Back-to-schoolers and why wellbeing is so important


We hear from Dr. Chris Stevens, headmaster of Bradfield College on how they are focusing on Wellbeing to ensure a safe, happy and healthy transition back into school for their pupils


Bradfield College’s aims begin with our desire for pupils to enjoy school. This will be especially important to remember this autumn when so much focus will be on practical issues. Returning to school after lockdown will bring mixed emotions and heightened anxiety for many pupils, parents and staff.

“The intentional promotion of wellbeing must go hand in hand with the enhanced focus on physical health and safety.”

Wellbeing is, of course, part of everything we do. It is integrated into our ethos of ‘education for life’ and promoted through all lessons and activities, as well as by our pastoral teams and in dedicated wellbeing lessons. Indeed, our twelve boarding houses, sports facilities, theatres, music hall and 220 acres are all ‘wellbeing centres’, just as all our staff support the work of the Director of Wellbeing.

We pride ourselves on being a talking school in which pupils can speak candidly with peers and trusted adults about their feelings and their concerns. On return to College regular conversations with tutors (which took place digitally during lockdown) will therefore remain pivotal alongside strong and supportive relationships with friends and house staff.

Creating a safe routine will be essential to managing a reassuring transition back into school. The Wellbeing curriculum will be adapted to respond to pupils’ immediate needs as well as ensuring long term strategies to maintain their emotional health. Lessons will reflect the increase in use of online technology, for example, focusing on safe live streaming, video chat and media literacy.

Relationships are integral to social and developmental growth and pupils will need time to (re)establish these.  House life and lessons will do this naturally but we will need to be creative helping pupils (re)connect with each other through socially-distanced drama, music, sport and events like The Bradfield Voice singing competition.
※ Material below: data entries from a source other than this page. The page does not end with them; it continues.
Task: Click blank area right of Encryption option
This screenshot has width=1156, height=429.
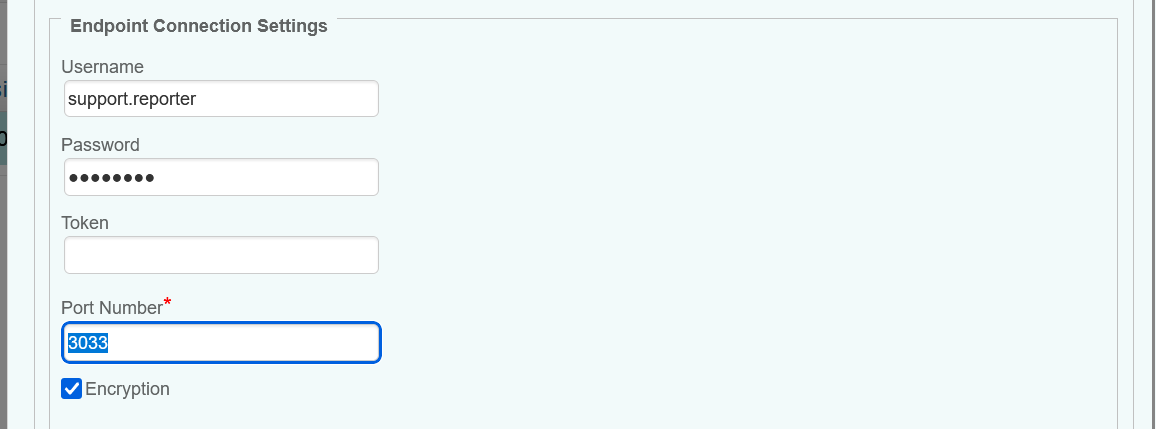Action: 600,389
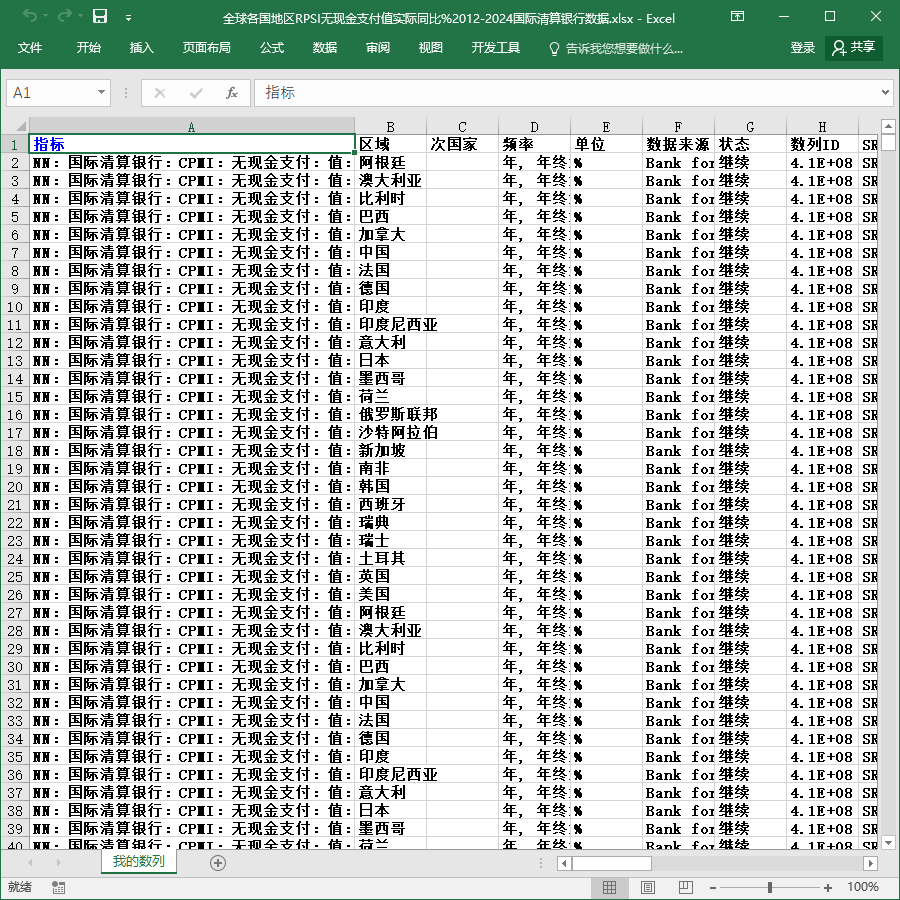Viewport: 900px width, 900px height.
Task: Open the 插入 ribbon tab
Action: point(142,48)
We will continue to promote service activities for the positive dividends they bring for all involved and run established initiatives such as Mental Health Awareness and Digital Detox Days.

Where the impact of the pandemic has given rise to more serious concerns, pupils may need additional support. As ever, Personalised Welfare Plans for vulnerable pupils and confidential briefings will ensure staff have the information they need and concerns are appropriately monitored. Likewise, CBT, psychology and counselling services will continue to play a key role.

Finally, it is important to remember that lockdown will have brought new experiences which will have had a positive impact on pupils’ wellbeing and enhanced their resilience. The independence many demonstrated in their online learning, for example, is something to cherish and build upon in the coming term. Indeed, even though just being back at school will be challenging, we must never lose sight of our overriding vision of helping young people to flourish. I am optimistic that they will!